··· Material

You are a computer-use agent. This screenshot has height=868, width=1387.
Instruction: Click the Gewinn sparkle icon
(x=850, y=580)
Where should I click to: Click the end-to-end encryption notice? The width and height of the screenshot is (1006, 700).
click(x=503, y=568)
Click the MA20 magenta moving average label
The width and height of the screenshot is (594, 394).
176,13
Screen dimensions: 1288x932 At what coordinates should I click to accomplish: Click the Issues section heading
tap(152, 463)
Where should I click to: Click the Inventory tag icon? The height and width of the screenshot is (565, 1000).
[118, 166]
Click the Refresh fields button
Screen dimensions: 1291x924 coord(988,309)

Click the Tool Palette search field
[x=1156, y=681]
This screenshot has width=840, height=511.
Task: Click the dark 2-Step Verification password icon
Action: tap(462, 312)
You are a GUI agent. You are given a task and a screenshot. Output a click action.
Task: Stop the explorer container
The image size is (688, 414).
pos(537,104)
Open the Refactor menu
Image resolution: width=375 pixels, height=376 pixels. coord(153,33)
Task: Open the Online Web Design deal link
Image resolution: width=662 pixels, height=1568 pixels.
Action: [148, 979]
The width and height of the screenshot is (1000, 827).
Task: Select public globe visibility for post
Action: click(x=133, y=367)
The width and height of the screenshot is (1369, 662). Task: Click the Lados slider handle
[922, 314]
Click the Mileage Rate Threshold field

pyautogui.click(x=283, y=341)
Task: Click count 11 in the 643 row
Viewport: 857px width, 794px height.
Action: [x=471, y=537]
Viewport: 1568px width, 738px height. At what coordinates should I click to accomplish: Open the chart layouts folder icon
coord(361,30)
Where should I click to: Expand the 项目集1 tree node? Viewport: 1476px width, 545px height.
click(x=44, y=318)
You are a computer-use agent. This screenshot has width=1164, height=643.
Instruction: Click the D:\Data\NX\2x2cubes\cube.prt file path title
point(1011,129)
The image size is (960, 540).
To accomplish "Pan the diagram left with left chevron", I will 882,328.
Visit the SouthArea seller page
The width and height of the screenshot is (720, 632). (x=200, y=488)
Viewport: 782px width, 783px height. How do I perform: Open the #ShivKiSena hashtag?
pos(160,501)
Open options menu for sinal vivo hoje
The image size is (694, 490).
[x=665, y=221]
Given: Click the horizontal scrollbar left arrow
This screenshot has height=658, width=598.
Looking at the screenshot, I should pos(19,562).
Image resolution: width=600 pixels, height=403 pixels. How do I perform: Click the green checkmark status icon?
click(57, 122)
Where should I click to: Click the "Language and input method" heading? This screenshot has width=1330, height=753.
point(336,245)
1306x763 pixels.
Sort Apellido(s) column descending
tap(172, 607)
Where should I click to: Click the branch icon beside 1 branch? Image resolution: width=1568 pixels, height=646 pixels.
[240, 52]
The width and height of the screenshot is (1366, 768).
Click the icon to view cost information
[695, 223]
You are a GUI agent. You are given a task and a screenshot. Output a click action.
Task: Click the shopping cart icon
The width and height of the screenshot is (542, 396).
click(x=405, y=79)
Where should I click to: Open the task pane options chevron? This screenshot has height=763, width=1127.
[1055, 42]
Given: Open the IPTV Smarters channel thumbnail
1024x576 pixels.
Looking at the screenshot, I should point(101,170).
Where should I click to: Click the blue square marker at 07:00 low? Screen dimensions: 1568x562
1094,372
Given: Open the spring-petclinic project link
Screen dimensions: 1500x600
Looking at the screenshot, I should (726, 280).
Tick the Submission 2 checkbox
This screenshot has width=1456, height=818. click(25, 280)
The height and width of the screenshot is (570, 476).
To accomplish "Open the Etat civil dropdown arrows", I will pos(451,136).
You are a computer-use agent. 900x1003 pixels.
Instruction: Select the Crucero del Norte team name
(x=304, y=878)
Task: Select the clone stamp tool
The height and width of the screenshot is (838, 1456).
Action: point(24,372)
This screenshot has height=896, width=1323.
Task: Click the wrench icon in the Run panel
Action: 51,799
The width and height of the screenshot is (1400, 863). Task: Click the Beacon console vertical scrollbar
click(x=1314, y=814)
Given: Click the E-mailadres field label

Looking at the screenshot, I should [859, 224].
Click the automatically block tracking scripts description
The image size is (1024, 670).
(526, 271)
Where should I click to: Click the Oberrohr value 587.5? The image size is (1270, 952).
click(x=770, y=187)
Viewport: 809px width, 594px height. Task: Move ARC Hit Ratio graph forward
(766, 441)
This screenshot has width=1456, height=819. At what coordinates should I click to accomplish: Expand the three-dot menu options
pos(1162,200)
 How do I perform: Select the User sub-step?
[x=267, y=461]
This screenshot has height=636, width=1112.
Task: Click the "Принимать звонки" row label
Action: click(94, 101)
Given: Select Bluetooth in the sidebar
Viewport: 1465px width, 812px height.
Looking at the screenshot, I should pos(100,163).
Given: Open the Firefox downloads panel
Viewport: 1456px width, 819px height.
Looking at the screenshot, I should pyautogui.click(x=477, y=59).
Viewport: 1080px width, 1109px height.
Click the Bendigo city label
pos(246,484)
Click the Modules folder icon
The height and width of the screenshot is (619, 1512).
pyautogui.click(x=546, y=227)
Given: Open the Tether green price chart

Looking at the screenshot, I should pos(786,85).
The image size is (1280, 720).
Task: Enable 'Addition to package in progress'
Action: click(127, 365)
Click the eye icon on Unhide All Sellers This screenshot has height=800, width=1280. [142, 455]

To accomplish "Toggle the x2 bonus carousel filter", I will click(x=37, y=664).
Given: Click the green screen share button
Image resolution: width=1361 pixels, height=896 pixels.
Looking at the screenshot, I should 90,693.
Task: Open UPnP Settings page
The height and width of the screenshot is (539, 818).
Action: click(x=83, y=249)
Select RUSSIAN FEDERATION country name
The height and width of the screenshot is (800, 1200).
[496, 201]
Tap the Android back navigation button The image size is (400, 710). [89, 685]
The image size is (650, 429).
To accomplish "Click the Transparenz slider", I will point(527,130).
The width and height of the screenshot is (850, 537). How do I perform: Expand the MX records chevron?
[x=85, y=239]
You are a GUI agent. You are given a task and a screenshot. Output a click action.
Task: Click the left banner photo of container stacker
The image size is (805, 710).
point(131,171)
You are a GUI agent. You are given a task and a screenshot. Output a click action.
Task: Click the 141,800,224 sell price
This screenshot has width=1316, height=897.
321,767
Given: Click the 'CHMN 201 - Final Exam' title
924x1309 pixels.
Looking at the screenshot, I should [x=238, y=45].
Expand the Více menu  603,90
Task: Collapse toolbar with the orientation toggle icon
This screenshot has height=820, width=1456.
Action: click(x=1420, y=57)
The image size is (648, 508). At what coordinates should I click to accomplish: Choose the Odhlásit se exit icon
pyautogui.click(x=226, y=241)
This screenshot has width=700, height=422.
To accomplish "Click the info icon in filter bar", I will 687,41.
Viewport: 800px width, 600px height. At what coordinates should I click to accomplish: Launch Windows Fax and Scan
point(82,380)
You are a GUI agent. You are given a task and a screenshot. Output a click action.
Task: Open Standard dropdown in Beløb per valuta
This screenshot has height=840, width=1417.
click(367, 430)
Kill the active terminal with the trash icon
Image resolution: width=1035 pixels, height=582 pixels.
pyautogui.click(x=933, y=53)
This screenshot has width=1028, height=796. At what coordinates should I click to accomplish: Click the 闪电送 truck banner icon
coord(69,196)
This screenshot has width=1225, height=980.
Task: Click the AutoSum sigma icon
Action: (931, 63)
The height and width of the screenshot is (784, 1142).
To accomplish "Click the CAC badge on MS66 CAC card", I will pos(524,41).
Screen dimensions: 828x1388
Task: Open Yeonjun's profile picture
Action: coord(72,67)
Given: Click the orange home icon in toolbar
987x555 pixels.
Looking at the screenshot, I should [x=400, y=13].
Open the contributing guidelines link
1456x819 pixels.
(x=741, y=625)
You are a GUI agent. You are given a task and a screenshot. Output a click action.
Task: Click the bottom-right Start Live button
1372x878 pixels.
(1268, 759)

······

▶ **Stated task**
Lay out the lines of the listing from the one containing "This screenshot has width=700, height=422." through the one containing "(x=741, y=625)", both included, as a Markdown table with columns Num and Content, skipping blank lines.

▶ **Answer to this exercise**
| Num | Content |
|---|---|
| 1 | This screenshot has width=700, height=422. |
| 2 | To accomplish "Click the info icon in filter bar", I will 687,41. |
| 3 | Viewport: 800px width, 600px height. At what coordinates should I click to accomplish: Launch Windows Fax and Scan |
| 4 | point(82,380) |
| 5 | You are a GUI agent. You are given a task and a screenshot. Output a click action. |
| 6 | Task: Open Standard dropdown in Beløb per valuta |
| 7 | This screenshot has height=840, width=1417. |
| 8 | click(367, 430) |
| 9 | Kill the active terminal with the trash icon |
| 10 | Image resolution: width=1035 pixels, height=582 pixels. |
| 11 | pyautogui.click(x=933, y=53) |
| 12 | This screenshot has width=1028, height=796. At what coordinates should I click to accomplish: Click the 闪电送 truck banner icon |
| 13 | coord(69,196) |
| 14 | This screenshot has width=1225, height=980. |
| 15 | Task: Click the AutoSum sigma icon |
| 16 | Action: (931, 63) |
| 17 | The height and width of the screenshot is (784, 1142). |
| 18 | To accomplish "Click the CAC badge on MS66 CAC card", I will pos(524,41). |
| 19 | Screen dimensions: 828x1388 |
| 20 | Task: Open Yeonjun's profile picture |
| 21 | Action: coord(72,67) |
| 22 | Given: Click the orange home icon in toolbar |
| 23 | 987x555 pixels. |
| 24 | Looking at the screenshot, I should [x=400, y=13]. |
| 25 | Open the contributing guidelines link |
| 26 | 1456x819 pixels. |
| 27 | (x=741, y=625) |